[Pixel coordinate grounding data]
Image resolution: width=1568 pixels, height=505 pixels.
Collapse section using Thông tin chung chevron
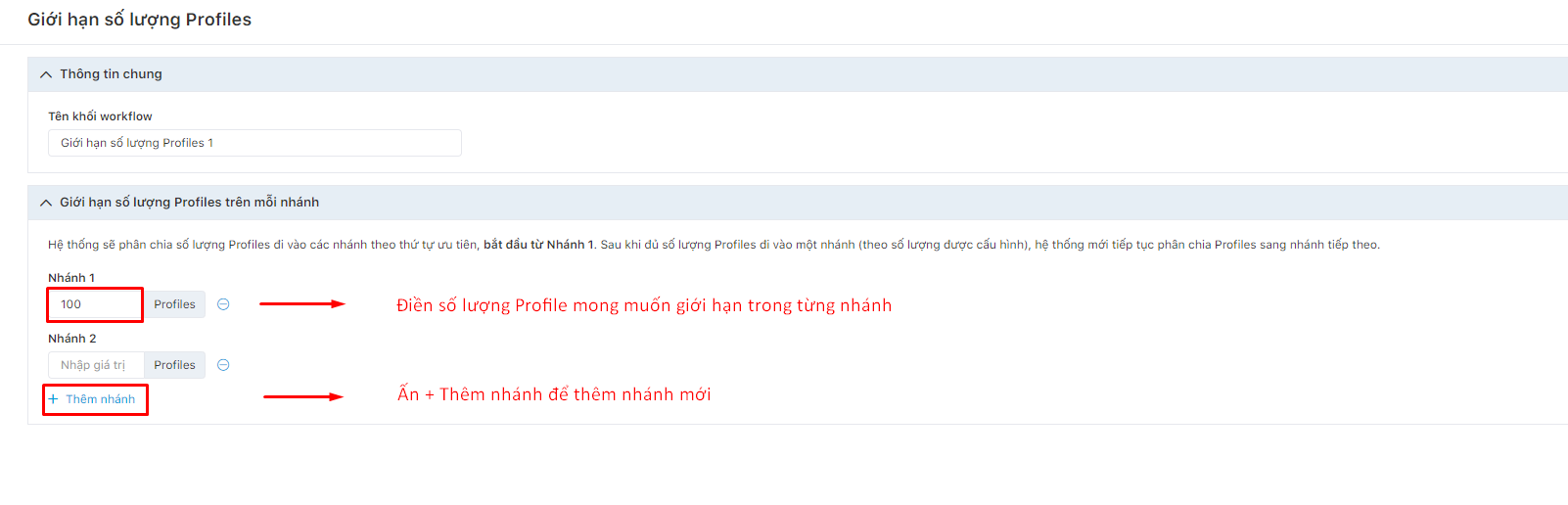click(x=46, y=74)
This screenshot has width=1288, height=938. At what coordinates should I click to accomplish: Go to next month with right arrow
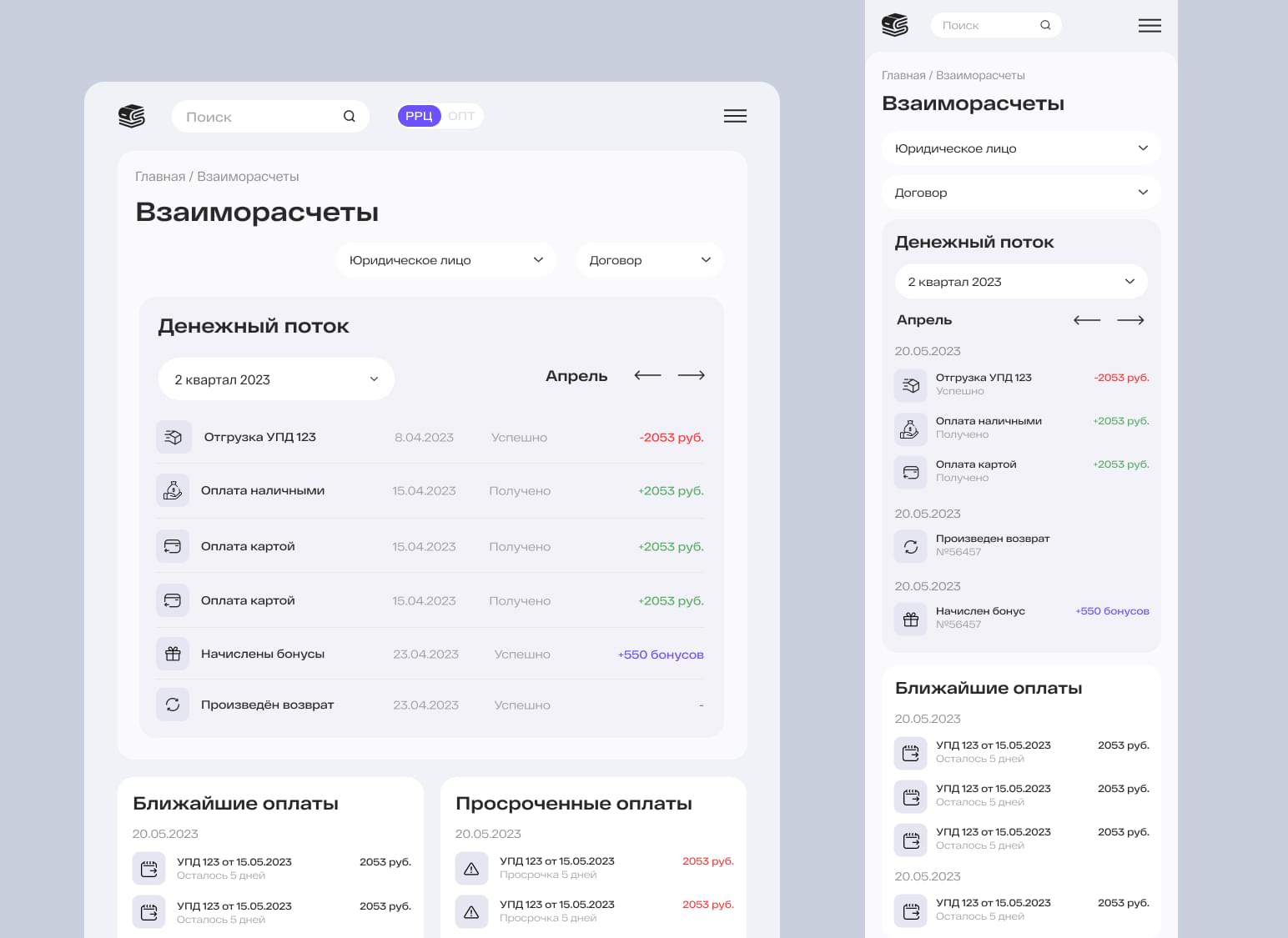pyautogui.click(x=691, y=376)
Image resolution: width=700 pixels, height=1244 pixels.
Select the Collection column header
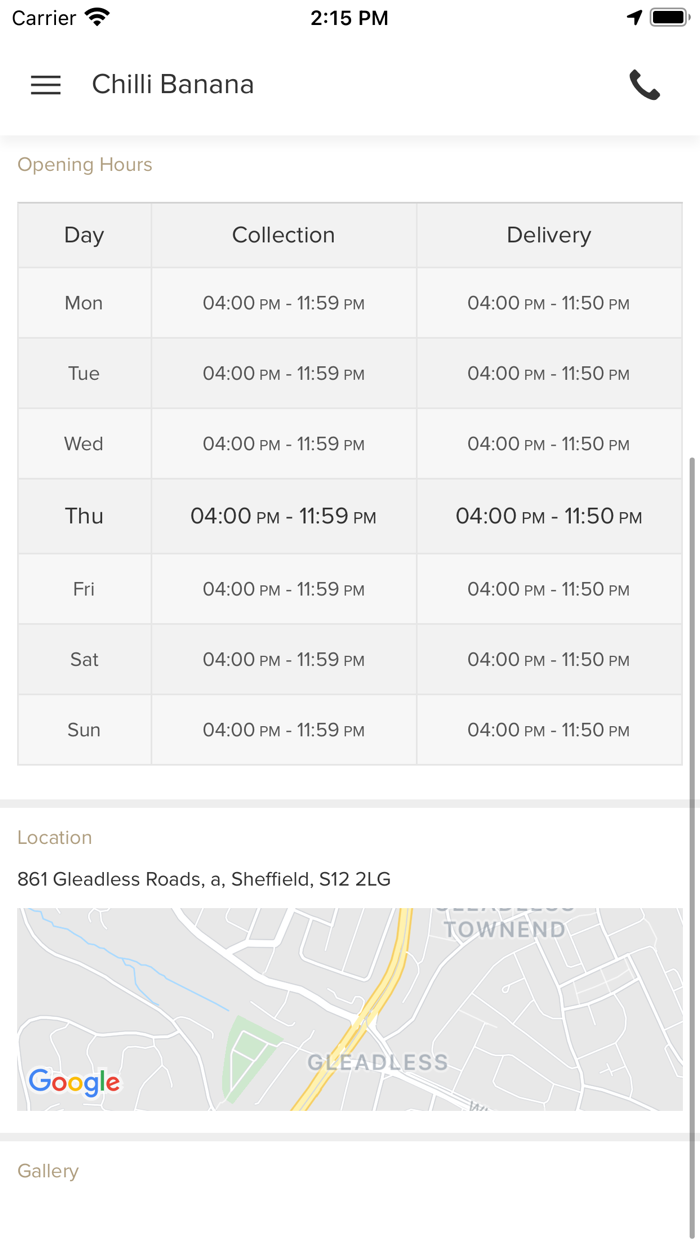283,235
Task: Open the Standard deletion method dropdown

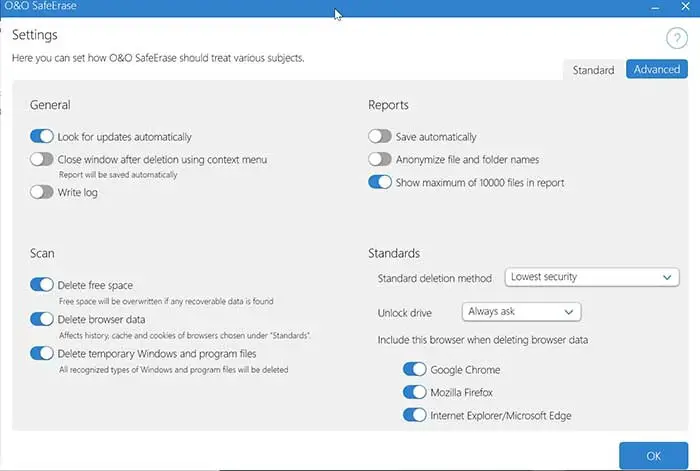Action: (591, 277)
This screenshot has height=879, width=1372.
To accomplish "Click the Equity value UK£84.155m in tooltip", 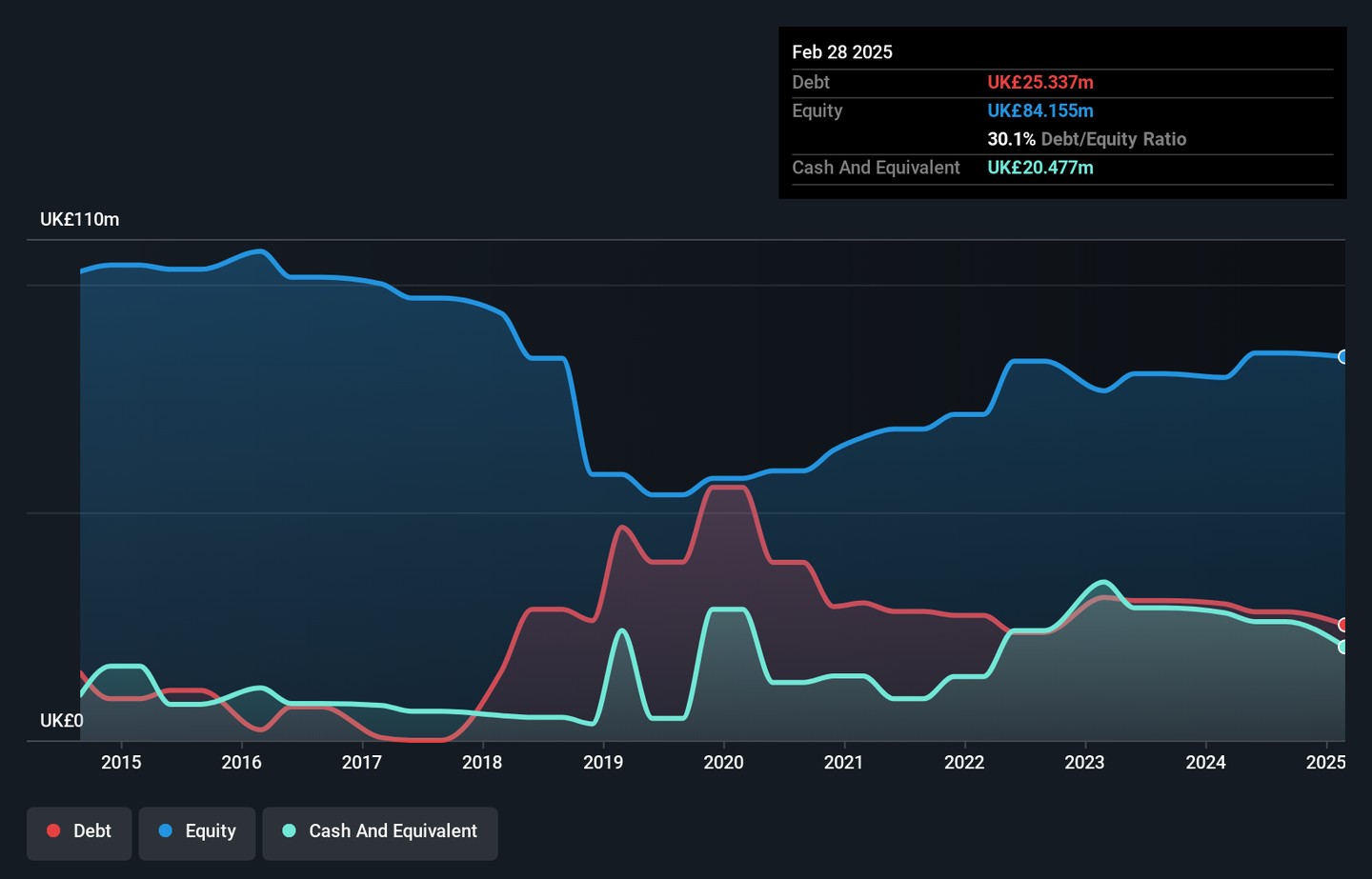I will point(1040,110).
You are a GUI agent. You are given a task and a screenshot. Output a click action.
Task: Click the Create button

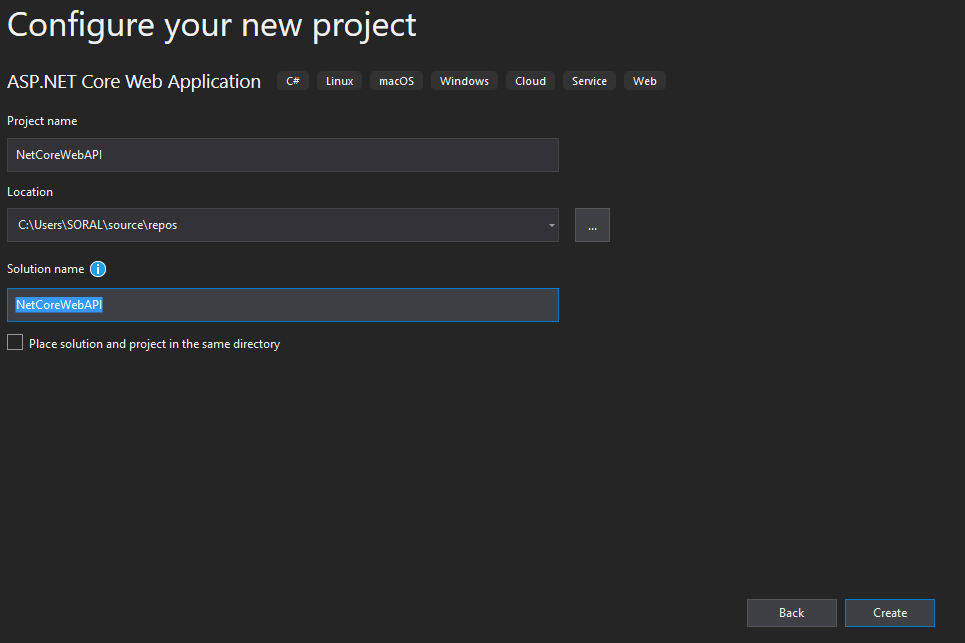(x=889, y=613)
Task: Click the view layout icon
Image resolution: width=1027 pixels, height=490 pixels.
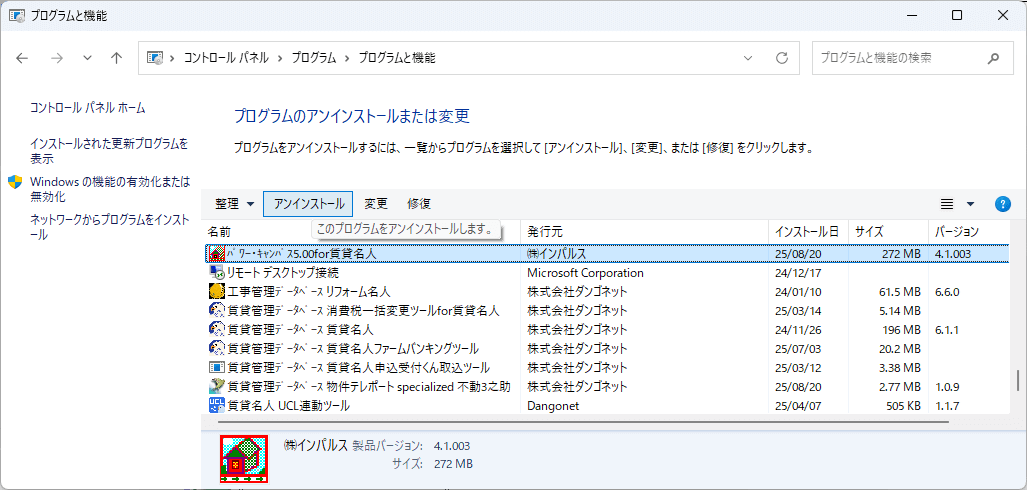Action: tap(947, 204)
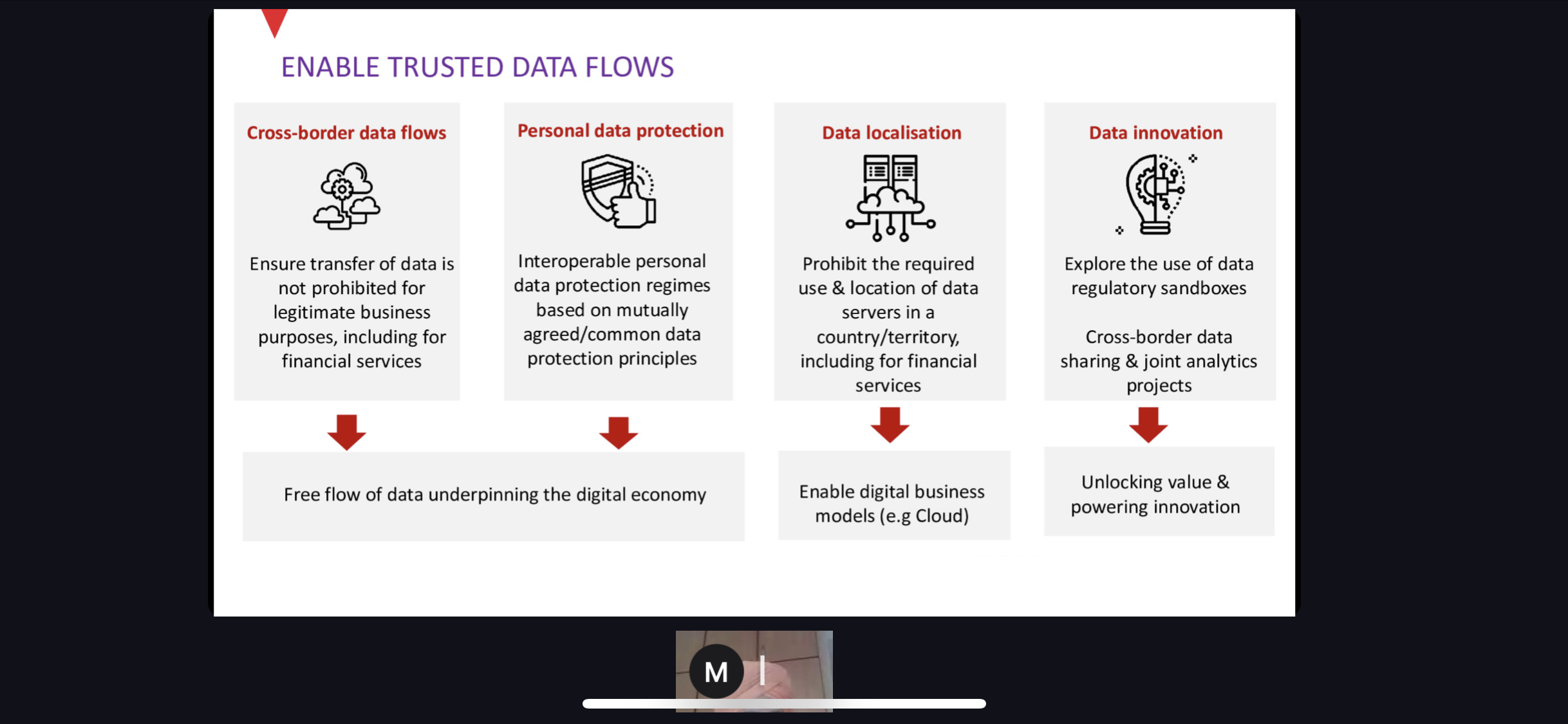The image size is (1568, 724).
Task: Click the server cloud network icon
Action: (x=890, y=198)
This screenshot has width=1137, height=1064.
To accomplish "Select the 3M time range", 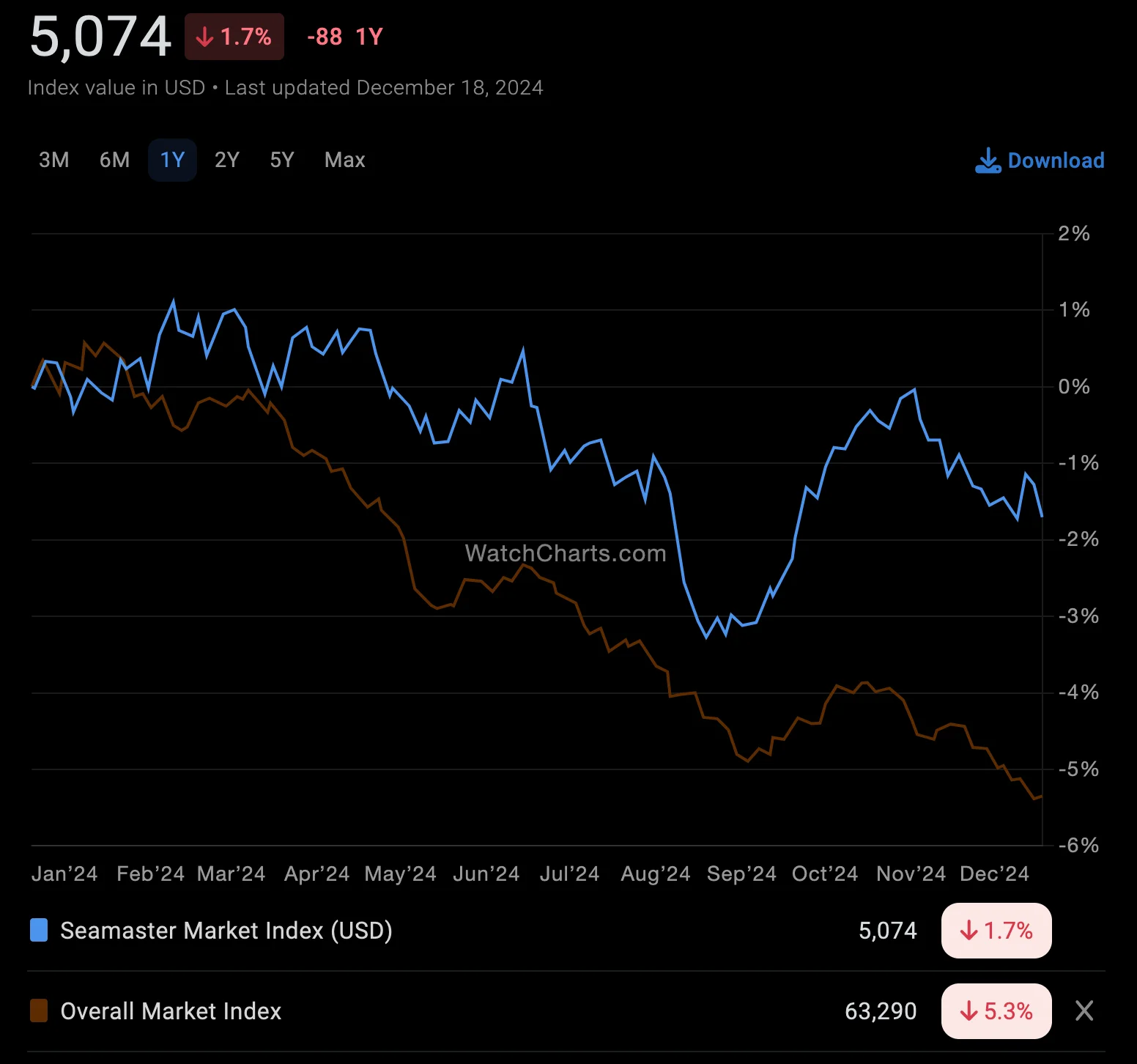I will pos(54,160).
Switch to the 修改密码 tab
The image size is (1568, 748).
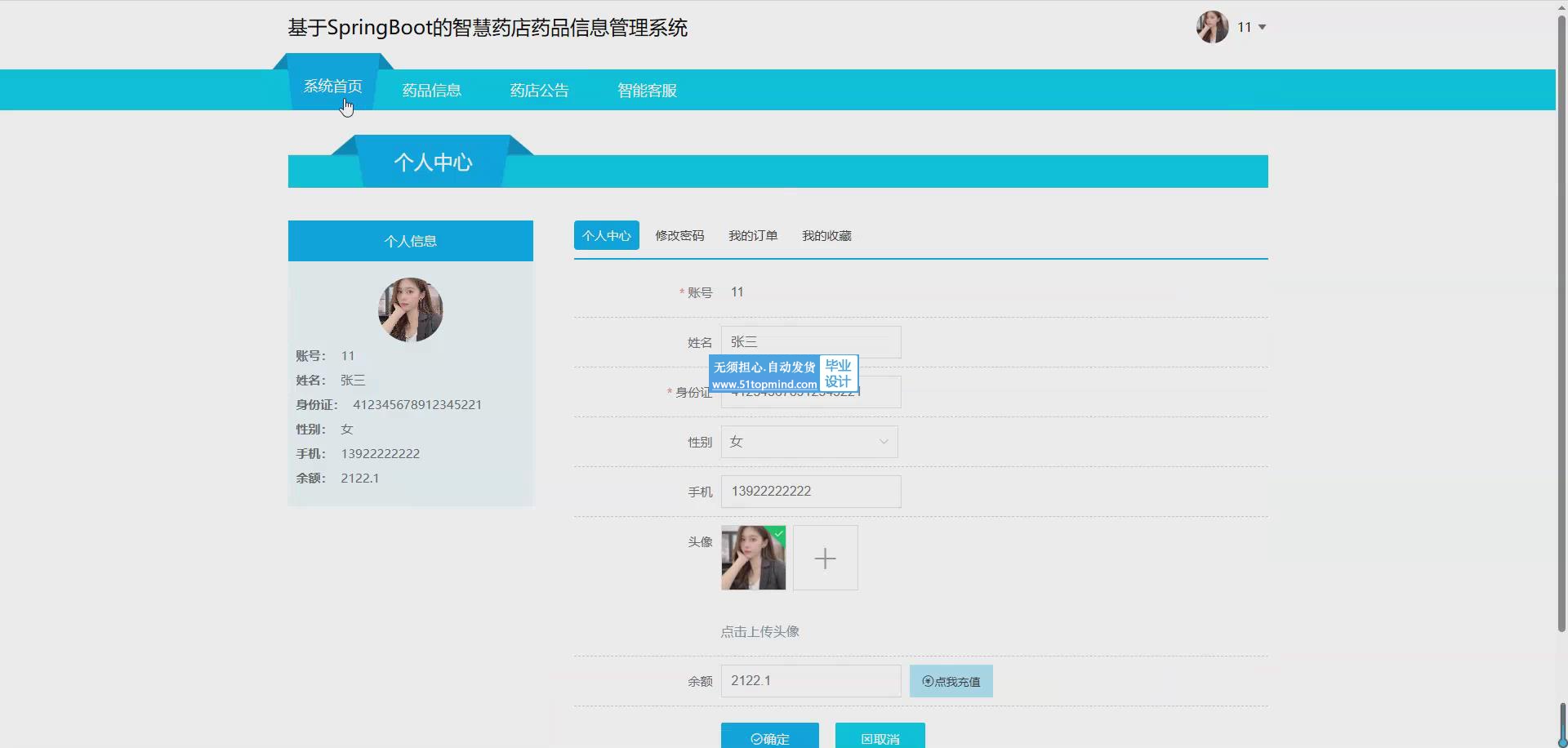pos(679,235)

Instructions to follow: Give again, word for word, every line from the top of the data above to the line holding "This screenshot has height=879, width=1372.", inclusive, with the pictures left out.

Result of this task:
Image resolution: width=1568 pixels, height=505 pixels.
Collapse section using Thông tin chung chevron
click(x=46, y=74)
This screenshot has width=1288, height=938. At what coordinates should I click to accomplish: Go to next month with right arrow
pyautogui.click(x=691, y=376)
Image resolution: width=700 pixels, height=1244 pixels.
Select the Collection column header
283,235
Task: Open the Standard deletion method dropdown

Action: (591, 277)
This screenshot has height=879, width=1372.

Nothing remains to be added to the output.